Although the exact cause of the disaster is still under investigation, the head of the Israel Nature and Parks association said the incident is the country's worst environmental disaster in decades. The cleanup of over 170 km (106 miles) of affected coastline will take a long time and consequences will be felt for years.
Dozens of tons of fresh tar lumps began landing on Israeli beaches in Habonim, Maagan Michael, and Neve Yam on Wednesday, February 17, 2021.
On Sunday, February 21, Israel's Ministry of Environmental Protection (MoEP) warned people to refrain from going to beaches from Rosh Hanikra, in the north, down to Zikim Beach in the Hof Ashkelon Coastal Council, until further notice.
"Do not go to Mediterranean Sea beaches for swimming, sports, or recreational activities until further notice," the ministry said Sunday.
"Exposure to tar can be harmful to public health! The Ministries are continuing to monitor the situation and will update the public regarding this matter."
It's still unclear what the source of the tar is, landing on the beaches since Wednesday morning, authorities said.
Tar is a product of the decomposition and crystallization of oils and oil products.

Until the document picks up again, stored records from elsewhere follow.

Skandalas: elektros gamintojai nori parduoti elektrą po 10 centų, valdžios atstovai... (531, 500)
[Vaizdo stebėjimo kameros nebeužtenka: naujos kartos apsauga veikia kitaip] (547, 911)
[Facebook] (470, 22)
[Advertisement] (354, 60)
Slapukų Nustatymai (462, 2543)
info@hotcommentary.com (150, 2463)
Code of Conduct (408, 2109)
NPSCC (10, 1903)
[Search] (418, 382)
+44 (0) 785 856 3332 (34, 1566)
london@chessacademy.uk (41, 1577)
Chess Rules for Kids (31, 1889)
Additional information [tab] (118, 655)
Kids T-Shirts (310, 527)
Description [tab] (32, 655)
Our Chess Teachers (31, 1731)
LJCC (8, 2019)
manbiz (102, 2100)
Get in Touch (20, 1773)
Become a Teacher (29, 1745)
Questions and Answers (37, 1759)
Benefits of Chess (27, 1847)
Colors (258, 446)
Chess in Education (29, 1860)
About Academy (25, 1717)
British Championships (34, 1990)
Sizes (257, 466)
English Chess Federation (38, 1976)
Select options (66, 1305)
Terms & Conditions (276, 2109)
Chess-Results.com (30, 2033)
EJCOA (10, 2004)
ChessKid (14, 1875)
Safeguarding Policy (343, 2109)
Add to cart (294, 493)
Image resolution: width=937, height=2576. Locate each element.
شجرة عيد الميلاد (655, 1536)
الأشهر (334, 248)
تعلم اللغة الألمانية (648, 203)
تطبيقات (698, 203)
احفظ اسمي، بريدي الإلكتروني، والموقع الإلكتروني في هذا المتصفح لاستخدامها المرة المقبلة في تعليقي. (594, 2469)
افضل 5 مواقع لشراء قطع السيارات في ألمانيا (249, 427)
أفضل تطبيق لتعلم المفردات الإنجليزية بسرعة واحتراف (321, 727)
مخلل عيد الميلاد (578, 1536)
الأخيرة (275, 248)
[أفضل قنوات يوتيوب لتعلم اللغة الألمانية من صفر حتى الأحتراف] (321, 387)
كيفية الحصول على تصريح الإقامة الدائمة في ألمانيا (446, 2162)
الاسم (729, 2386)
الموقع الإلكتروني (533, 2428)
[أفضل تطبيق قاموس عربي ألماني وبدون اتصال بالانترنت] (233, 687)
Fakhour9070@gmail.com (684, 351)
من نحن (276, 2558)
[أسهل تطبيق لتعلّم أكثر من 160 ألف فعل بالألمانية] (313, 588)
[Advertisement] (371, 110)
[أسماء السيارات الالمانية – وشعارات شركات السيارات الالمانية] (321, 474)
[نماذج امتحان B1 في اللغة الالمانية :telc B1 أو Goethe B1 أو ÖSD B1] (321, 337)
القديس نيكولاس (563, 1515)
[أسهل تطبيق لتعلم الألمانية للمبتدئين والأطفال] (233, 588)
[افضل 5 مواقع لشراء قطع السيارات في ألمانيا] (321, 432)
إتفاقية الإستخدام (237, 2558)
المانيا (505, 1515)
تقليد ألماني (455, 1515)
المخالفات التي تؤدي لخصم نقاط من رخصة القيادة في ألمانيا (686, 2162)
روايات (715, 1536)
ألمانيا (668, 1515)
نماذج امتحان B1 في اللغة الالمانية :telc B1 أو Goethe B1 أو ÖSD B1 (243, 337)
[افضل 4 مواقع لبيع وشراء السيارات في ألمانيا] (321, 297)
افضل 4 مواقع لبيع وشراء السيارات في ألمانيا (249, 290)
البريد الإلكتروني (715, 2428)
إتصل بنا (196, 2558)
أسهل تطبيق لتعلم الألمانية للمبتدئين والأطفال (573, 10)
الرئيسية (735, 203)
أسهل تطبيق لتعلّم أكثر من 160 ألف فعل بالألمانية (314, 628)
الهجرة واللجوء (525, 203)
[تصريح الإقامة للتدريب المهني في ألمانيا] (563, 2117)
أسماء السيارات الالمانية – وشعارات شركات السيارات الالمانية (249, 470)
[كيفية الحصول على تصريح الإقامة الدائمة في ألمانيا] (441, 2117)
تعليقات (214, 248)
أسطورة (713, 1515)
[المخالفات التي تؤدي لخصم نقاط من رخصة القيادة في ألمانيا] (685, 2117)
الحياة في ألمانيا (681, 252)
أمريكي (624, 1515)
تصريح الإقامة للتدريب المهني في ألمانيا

This is usually the result of the illegal dumping of oil into the sea from a passing ship.
"The source is not known, but it should be noted that if it's from the dumping of oil from a ship, it may have traveled a great distance," MoEP said.
Because the tar that has been landing on the coasts is either semi-solid or completely solid, it must be removed manually, with the oily and sand debris being separated from regular debris as much as possible, the ministry said.
"The disaster we are witnessing in recent days on the beaches of Israel is the most serious ecological disaster in recent years, and we'll see its consequences in years ahead," the country's Nature and Parks association said.
The nature reserves affected are Shakmona, Habonim, Rosh Hanikra, Tel Dor, Palmachim, Nitzanim, Zik Gedor, and Hasharon Beach.